-------- Dataset records --------

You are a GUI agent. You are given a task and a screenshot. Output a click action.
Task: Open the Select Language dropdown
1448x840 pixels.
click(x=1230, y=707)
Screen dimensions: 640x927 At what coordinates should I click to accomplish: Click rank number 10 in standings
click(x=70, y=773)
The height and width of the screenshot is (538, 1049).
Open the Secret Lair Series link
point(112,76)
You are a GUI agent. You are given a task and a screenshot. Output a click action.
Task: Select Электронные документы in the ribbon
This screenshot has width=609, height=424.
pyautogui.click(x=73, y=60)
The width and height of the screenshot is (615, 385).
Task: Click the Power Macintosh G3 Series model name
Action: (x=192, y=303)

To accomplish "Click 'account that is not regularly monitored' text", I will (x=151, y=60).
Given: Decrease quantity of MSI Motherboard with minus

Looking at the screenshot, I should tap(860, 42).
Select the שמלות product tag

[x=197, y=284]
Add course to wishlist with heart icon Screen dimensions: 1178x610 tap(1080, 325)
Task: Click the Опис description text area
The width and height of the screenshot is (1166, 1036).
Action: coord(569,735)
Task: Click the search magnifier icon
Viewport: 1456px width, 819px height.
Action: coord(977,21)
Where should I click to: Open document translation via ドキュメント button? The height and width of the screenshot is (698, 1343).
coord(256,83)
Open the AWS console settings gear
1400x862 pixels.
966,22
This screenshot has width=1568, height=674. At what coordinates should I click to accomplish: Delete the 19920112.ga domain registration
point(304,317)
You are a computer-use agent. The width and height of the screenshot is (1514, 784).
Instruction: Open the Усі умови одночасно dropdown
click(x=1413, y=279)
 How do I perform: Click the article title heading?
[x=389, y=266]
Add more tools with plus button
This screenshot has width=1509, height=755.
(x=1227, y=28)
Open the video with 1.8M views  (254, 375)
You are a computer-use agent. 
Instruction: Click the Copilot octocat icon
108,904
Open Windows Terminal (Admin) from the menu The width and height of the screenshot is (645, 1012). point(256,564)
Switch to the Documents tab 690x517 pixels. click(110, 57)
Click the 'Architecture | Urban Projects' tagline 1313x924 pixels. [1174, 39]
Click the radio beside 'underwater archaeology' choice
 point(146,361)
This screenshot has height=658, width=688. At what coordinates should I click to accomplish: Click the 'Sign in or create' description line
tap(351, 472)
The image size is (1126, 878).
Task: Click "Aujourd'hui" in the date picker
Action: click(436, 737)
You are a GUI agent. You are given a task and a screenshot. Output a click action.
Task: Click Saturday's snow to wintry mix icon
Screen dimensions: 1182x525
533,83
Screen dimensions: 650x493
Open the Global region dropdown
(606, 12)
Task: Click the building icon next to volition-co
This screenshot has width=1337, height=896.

--------

Copy out every item above, line for line, with no changes.

*Answer for this exercise*
You are a GUI agent. You are given a task and a screenshot. Output a click action.
Task: Open the Select Language dropdown
1448x840 pixels.
click(x=1230, y=707)
Screen dimensions: 640x927 At what coordinates should I click to accomplish: Click rank number 10 in standings
click(x=70, y=773)
The height and width of the screenshot is (538, 1049).
Open the Secret Lair Series link
point(112,76)
You are a GUI agent. You are given a task and a screenshot. Output a click action.
Task: Select Электронные документы in the ribbon
This screenshot has width=609, height=424.
pyautogui.click(x=73, y=60)
The width and height of the screenshot is (615, 385).
Task: Click the Power Macintosh G3 Series model name
Action: (x=192, y=303)

To accomplish "Click 'account that is not regularly monitored' text", I will (x=151, y=60).
Given: Decrease quantity of MSI Motherboard with minus

Looking at the screenshot, I should tap(860, 42).
Select the שמלות product tag

[x=197, y=284]
Add course to wishlist with heart icon Screen dimensions: 1178x610 tap(1080, 325)
Task: Click the Опис description text area
The width and height of the screenshot is (1166, 1036).
Action: coord(569,735)
Task: Click the search magnifier icon
Viewport: 1456px width, 819px height.
Action: coord(977,21)
Where should I click to: Open document translation via ドキュメント button? The height and width of the screenshot is (698, 1343).
coord(256,83)
Open the AWS console settings gear
1400x862 pixels.
966,22
This screenshot has width=1568, height=674. At what coordinates should I click to accomplish: Delete the 19920112.ga domain registration
point(304,317)
You are a computer-use agent. The width and height of the screenshot is (1514, 784).
Instruction: Open the Усі умови одночасно dropdown
click(x=1413, y=279)
 How do I perform: Click the article title heading?
[x=389, y=266]
Add more tools with plus button
This screenshot has width=1509, height=755.
(x=1227, y=28)
Open the video with 1.8M views  (254, 375)
You are a computer-use agent. 
Instruction: Click the Copilot octocat icon
108,904
Open Windows Terminal (Admin) from the menu The width and height of the screenshot is (645, 1012). point(256,564)
Switch to the Documents tab 690x517 pixels. click(110, 57)
Click the 'Architecture | Urban Projects' tagline 1313x924 pixels. [1174, 39]
Click the radio beside 'underwater archaeology' choice
 point(146,361)
This screenshot has height=658, width=688. At what coordinates should I click to accomplish: Click the 'Sign in or create' description line
tap(351, 472)
The image size is (1126, 878).
Task: Click "Aujourd'hui" in the date picker
Action: click(436, 737)
You are a GUI agent. You are given a task and a screenshot. Output a click action.
Task: Click Saturday's snow to wintry mix icon
Screen dimensions: 1182x525
533,83
Screen dimensions: 650x493
Open the Global region dropdown
(606, 12)
Task: Click the building icon next to volition-co
This screenshot has width=1337, height=896.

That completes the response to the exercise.